## Document segment
—————

Goodman & Company, Investment Counsel Ltd. - MRRS Decision

MRRS Decision

Headnote

Mutual Reliance Review System for Exemptive Relief Applications -- Exemption from subsection 4.1(1) of National Instrument 81-102 Mutual Funds to allow dealer managed mutual funds to invest in securities of an issuer during the prohibition period -- affiliate of the dealer manager acted as an underwriter in connection with the distribution of securities of the issuer.

Applicable Legislative Provisions

National Instrument 81-102 Mutual Funds, ss. 4.1(1), 19.1.

April 16, 2007

IN THE MATTER OF

THE SECURITIES LEGISLATION OF

BRITISH COLUMBIA, ALBERTA, SASKATCHEWAN,

MANITOBA, ONTARIO, QUEBEC, NEW BRUNSWICK,

NOVA SCOTIA, PRINCE EDWARD ISLAND,

NEWFOUNDLAND AND LABRADOR,

THE NORTHWEST TERRITORIES, NUNAVUT

AND THE YUKON

(the Jurisdictions)

AND

IN THE MATTER OF

THE MUTUAL RELIANCE REVIEW SYSTEM (MRRS)

FOR EXEMPTIVE RELIEF APPLICATIONS

AND

GOODMAN & COMPANY, INVESTMENT COUNSEL LTD.

(the Applicant or Dealer Manager)

 

MRRS DECISION DOCUMENT

Background

The local securities regulatory authority or regulator (the Decision Maker) in each of the Jurisdictions has received an application from the Applicant, the manager or portfolio adviser or both of the mutual funds named in Appendix "A" (the Funds or Dealer Managed Funds) for a decision under section 19.1 of National Instrument 81-102 Mutual Funds (NI 81-102) for:

    • an exemption from subsection 4.1(1) of NI 81-102 (the Investment Restriction) to enable the Dealer Managed Funds to invest in ordinary shares (the Ordinary Shares) of Mirabela Nickel Limited (the Issuer) during the period of distribution for the Offering (as defined below) (the Distribution) and during the 60-day period following the completion of the Distribution (the 60-Day Period) (the Distribution and the 60-Day Period together, the Prohibition Period), notwithstanding that an associate or affiliate of the Dealer Manager acts or has acted as an underwriter in connection with the new issue (the Offering) of Ordinary Shares under a long form prospectus to be filed in each of the provinces of Canada, except Québec (the Requested Relief).

—————

## Problem description
Revise the stretch of the MRRS decision from "Mutual Reliance Review System for" through "of the issuer.", substituting "blackout period" for "prohibition period". Rely only on the MRRS decision when working on the lines.

## Given data
—————

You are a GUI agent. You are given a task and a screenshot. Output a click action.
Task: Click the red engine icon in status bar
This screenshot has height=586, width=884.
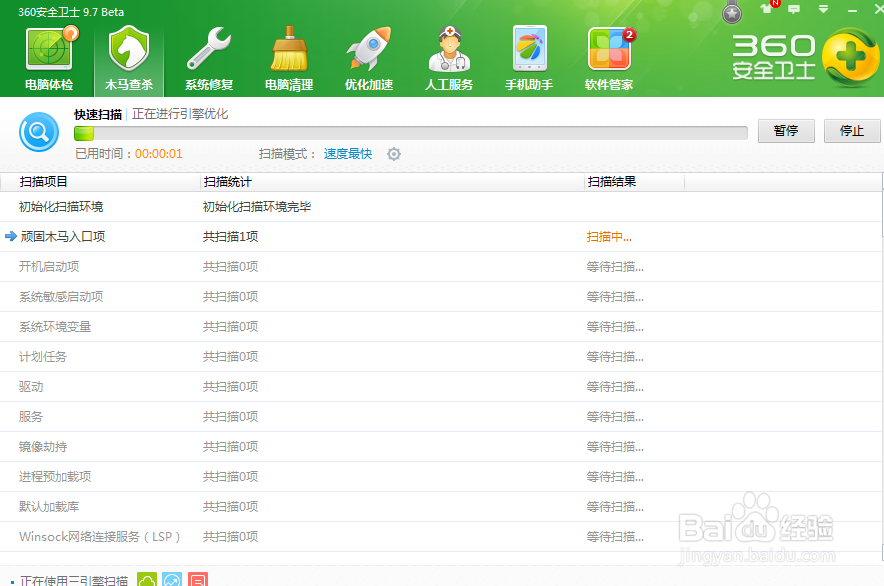pos(198,579)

—————

## Answer for this exercise
Mutual Reliance Review System for Exemptive Relief Applications -- Exemption from subsection 4.1(1) of National Instrument 81-102 Mutual Funds to allow dealer managed mutual funds to invest in securities of an issuer during the blackout period -- affiliate of the dealer manager acted as an underwriter in connection with the distribution of securities of the issuer.